Mr. Stephen and others, at first, deemed the certainty of the Act passed in March 1807, being evaded under the stimulus, and the insurance against capture afforded by the enormous profits of the traffic, so clear, that they expected the law to become, almost from the time of its being enacted, a dead letter. There soon appeared the strongest reasons to concur in this opinion, the result of long and close observation in the Islands where Mr. Stephen had passed part of his life. The slave-dealers knew the risk of penalty and forfeiture which they ran; but they also knew that if one voyage in three or four was successful, they were abundantly remunerated for all their losses; and, therefore, they were no more restrained by the Abolition Act, than by any moderate increase of the cost or the risk attending their wicked adventures. This was sure, to be the case, as long as the law only treated slavetrading as a contraband commerce, subjecting those who drove it to nothing but pecuniary penalties. But it was equally evident that the same persons who made these calculations of profit and risk, while they only could lose the ship or the money by a seizure, would hesitate before they encountered the hazard of being tried as for a crime. And, surely, if ever these was an act which deserved to be declared felony, and dealt with as such, it was this of slave-trading. Accordingly, in 1810, Mr. Brougham, then a member of the House of Commons, in moving an address to the crown, (which was unanimously agreed to,) for more vigorous measures against the traffic, both British and Foreign, gave notice of the Bill, which he next year carried through Parliament, and which declared the traffic to be a felony, punishable with transportation. Some years afterwards it was by another Act made capital, under the name of Piracy, but this has since been repealed. Several convictions have taken place under the former Act, (of 1811,) and there cannot be the least doubt that the law has proved effectual, and that the Slave Trade has long ceased to exist as far as the British dominions are concerned.

That foreign states continue shamefully to carry it on, is no less certain. There are yearly transported to Cuba and Brazil, above 100,000 unhappy beings, by the two weakest nations in Europe, and these two most entirely subject to the influence and even direct control of England. The inevitable consequence is, that more misery is now inflicted on Africa by the criminals, gently called Slave-traders, of these two guilty nations, than if there were no treaties for the abolition of the traffic.
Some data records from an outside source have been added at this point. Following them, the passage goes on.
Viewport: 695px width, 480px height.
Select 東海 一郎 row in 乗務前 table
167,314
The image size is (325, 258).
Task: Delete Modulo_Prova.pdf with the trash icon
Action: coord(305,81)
The number required is always carried over, and hence, as many perish by a miserable death in escaping from the cruisers, as reach their destination. The recitals of horror which have been made to Parliament and the country on this dreadful subject, are enough to curdle the blood in the veins and heart of any one endued with the common feelings of humanity. The whole system of prevention, or rather of capture, after the crime has been committed, seems framed with a view to exasperate the evils of the infernal traffic, to scourge Africa with more intolerable torments, and to make human blood be spilt like water. Our cruisers, are excited to an active discharge of their duty, by the benefit of sharing in the price fetched when the captured ship is condemned and sold; but this is a small sum, indeed, compared with the rich reward of head-money held out, being so much for every slave taken on board. It is thus made the direct interest of these cruisers, that the vessels should have their human cargoes on board, rather than be prevented from shipping them. True, this vile policy may prove less mischievous where no treaty exists, giving a right to seize when there are no slaves in the vessel, because here a slave ship is suffered to pass, how clear soever her destination might be; yet, even here, the inducement to send in boats, and seize as soon as a slave or two may be on board, is removed, and the cruiser is told, "only let all these wretched beings be torn from their country, and safely lodged in the vessel's hold, and your reward is great and sure." Then, whenever there is an outfit clause, that is a power to seize vessels fitted for the traffic, this mischievous plan tends directly to make the cruiser let the slaver make ready and put to sea, or it has no tendency or meaning at all.